Hollywoodland | Dec 13 2010 |

This December 1955 cover of Inside asks why Hollywood fears Louella Parsons. And the answer is because Parsons was at the time arguably the most important tastemaker in the world. Louella Parsons, née Luella Rose Oettinger, was the first person to write a true gossip column, beginning in 1914 when she worked for the Chicago Record Herald. Later, publisher William Randolph Hearst gave her a column in the Los Angeles Examiner that was eventually syndicated to 600 papers worldwide, which amounted to a readership of about twenty million people.
Parsons considered herself Hollywood’s moral watchdog and didn’t think twice about damaging the careers of celebrities she believed had behaved badly. She was also the gatekeeper of success for aspiring starlets—a few negative words in her column and a lifetime’s dream was shattered. The irony of all this self-righteousness is that she may have earned her column as a reward for helping cover up a killing.
The story goes that powerful publisher William Randolph Hearst either accidentally or intentionally shot producer Thomas Ince in the head while cruising with Ince, Hopper, and other guests on his 200-foot yacht the Oneida. While it’s impossible to say if this is true, it’s interesting that the guests on Hearst’s boat all had wildly different stories about what happened. Several, including Charlie Chaplin, denied ever being on the cruise, a claim that was contradicted by other guests. Hearst’s papers went the opposite route, reporting in unison that it was Ince who had never been on the boat. Instead, they claimed he died of a heart attack on Hearst’s ranch in San Simeon.

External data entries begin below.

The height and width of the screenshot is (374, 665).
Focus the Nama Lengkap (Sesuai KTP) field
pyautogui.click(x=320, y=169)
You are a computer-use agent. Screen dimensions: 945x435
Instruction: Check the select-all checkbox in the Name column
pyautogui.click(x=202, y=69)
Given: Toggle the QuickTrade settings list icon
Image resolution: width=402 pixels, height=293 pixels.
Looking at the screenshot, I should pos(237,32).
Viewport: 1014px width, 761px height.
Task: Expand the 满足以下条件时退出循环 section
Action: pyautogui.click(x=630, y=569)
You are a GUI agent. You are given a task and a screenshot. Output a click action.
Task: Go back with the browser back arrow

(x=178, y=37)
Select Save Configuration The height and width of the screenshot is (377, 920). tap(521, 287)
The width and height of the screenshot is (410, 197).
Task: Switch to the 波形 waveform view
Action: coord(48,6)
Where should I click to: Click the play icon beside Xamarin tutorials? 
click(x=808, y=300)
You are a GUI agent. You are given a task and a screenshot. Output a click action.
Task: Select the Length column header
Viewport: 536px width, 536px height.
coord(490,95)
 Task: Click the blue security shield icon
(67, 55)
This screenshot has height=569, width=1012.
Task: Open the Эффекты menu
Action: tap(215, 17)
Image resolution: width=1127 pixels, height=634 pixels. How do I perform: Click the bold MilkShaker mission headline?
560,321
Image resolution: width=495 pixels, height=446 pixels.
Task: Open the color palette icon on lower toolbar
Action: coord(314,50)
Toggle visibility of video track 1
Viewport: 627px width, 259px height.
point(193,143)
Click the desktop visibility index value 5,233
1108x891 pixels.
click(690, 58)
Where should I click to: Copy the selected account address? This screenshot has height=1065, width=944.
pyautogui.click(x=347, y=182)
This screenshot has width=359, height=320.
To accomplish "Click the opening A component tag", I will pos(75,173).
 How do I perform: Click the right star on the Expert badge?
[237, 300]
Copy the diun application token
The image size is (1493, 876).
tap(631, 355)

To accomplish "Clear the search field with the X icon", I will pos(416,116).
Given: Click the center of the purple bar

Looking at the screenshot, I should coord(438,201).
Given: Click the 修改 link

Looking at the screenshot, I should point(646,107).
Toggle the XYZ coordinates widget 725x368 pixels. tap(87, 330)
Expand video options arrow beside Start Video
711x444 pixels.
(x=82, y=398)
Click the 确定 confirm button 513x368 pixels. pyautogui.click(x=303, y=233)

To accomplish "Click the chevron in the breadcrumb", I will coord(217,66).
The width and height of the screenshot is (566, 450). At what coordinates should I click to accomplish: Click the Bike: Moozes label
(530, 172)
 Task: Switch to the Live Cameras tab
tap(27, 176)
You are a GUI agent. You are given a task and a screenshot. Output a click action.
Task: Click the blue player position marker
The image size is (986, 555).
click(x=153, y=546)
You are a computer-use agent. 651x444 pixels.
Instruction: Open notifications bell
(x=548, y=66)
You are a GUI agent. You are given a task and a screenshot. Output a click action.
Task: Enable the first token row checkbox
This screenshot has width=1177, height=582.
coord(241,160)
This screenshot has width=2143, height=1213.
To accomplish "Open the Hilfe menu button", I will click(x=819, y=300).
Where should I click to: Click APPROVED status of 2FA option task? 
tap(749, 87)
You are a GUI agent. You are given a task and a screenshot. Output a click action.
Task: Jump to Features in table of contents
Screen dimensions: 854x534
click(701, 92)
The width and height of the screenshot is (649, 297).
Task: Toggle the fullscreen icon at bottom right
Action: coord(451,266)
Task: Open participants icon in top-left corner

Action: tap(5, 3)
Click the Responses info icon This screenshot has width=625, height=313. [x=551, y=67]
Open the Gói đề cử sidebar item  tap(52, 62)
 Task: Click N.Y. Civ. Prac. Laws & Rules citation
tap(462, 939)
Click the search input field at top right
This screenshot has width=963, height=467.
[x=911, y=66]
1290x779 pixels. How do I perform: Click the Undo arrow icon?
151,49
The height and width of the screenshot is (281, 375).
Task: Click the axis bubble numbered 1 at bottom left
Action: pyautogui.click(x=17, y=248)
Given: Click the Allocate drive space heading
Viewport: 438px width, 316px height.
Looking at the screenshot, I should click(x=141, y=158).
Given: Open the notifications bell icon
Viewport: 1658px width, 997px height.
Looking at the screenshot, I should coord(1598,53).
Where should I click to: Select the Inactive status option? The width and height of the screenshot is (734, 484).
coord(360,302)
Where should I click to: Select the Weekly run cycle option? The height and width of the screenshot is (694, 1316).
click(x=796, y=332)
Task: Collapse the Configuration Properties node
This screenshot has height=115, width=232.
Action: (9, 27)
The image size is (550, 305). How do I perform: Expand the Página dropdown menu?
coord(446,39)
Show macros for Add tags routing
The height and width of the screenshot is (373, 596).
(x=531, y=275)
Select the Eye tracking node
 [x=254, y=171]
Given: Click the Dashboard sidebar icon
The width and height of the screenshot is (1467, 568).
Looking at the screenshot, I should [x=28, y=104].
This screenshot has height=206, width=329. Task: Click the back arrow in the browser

Later the story was revised—he had been on the boat, but had taken ill, left for Los Angeles by train, and died en route. By legal standards, it would be impossible to prove a cover-up took place. But by the lesser standards of plain logic, there’s no doubt that when a guy gets sick and has to leave a boat, people don’t fall over themselves making up conflicting stories about what happened.
The aftermath of the incident was just as curious. Ince’s widow refused to allow an autopsy and had her husband immediately cremated. Hearst then set her up with a trust fund and she left for Europe, never to return. It was also around then that Hearst gave Parsons was a contract to be a columnist for his influential Examiner newspaper.
All these gifts were, at the very least, cases of extremely suspicious timing, but Ince’s death was never seriously investigated. A token police inquiry predictably turned up nothing, and all the lies were papered over. Louella Parsons didn’t squander her Devil’s bargain—if indeed that’s what it was. From her post at the Examiner she ruled Hollywood for thirty years, a moral arbiter who in all likelihood had a secret in her past that dwarfed any of those she revealed in her column.